Introducing the pink peppercorn (Schinus molle). This tree is native to Peru and has small, berry-like fruit that hang on female trees, which vary between pink, red and black. Although not related to commercial pepper, the pink/red berries are sold as pink peppercorns and are often blended with commercial white and black peppercorns. They also make a good insect repellent! They grow wild in Australia. Pink peppercorn season is all but finished, so scurry to http://wildfood.me/ to find locations near you!
I picked my pink peppercorn berries late in the season, so they had already dried out on the branch. I popped them into my spice grinder to make ground pepper, which I'm rolling homemade labne balls in.
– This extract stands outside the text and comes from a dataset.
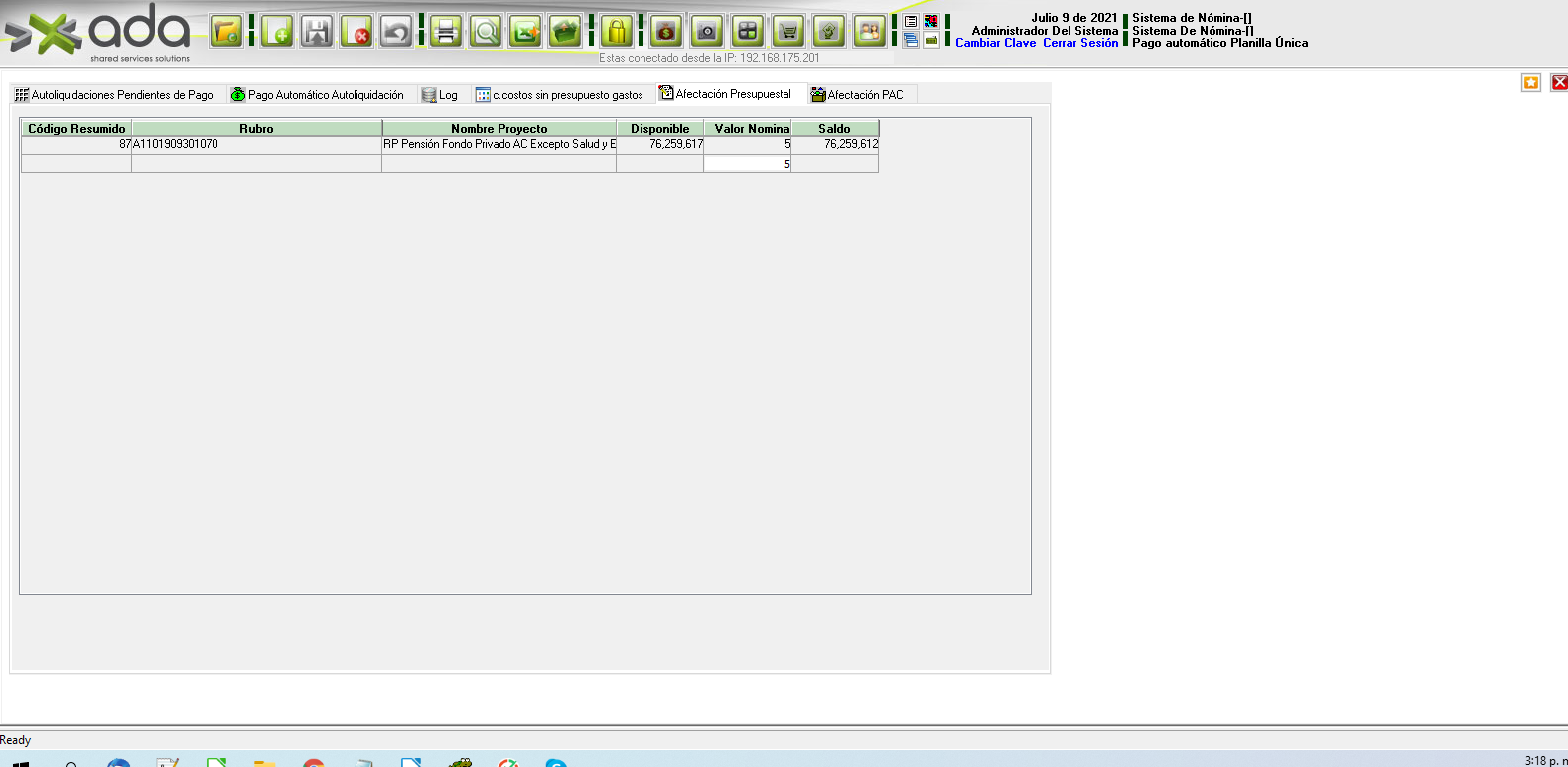Viewport: 1568px width, 767px height.
Task: Click the users group toolbar icon
Action: pyautogui.click(x=869, y=32)
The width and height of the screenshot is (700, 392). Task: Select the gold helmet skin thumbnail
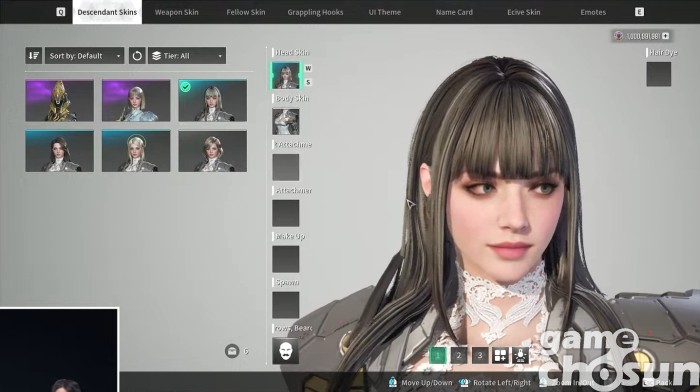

HOMEMADE LABNE BALLS (Lebanese Style Yoghurt Cheese Balls, traditional recipe from @elianeskitchen on Instagram):
Labne is a soft cheese made from natural yoghurt. Homemade is much cheaper than bought and it's great fun! I paid $5.80 for a 2kg bucket of Lebanese yoghurt at my local Lebanese grocery store, while 1kg of pre-made labne was nearly $12.
- 2kg of plain Lebanese yoghurt
- Unrefined salt
- Things to roll balls in, eg, chili flakes (my flakes are homemade), za'atar, herbs, pink pepper (wild foraged pepper corns).
- Extra virgin olive oil, eg. Red Island
- Something to hang cheesecloth on
- Glass jars
- To the yoghurt add salt to taste.
- Pour the yoghurt into the cheesecloth and tie the corners.
- Suspend above the bowl (I hang mine from my red bar stools).
- Allow to drain for 12 hours or longer at room temperature. The watery liquid being drained is known as whey, keep it for lacto-fermenting vegetables or protein shakes.
- Once the whey had stopped dripping, place cheesecloth and labne in the fridge overnight.
ROLLING LABNE BALLS:
- Keep your hands moist using olive oil to make the labne easy to roll.
- Roll the labne into a ping pong ball size, then roll in desired coating, eg, wild foraged pink pepper, chili flakes or leave some uncoated.
- Place the labne balls into glass jars. You could add sprigs of thyme and wild basil to the jar, or some hot chillies. Cover everything with extra virgin olive oil or they will go mouldy.
Enjoy in salads, spread on fresh Lebanese bread or as part of a cheese platter.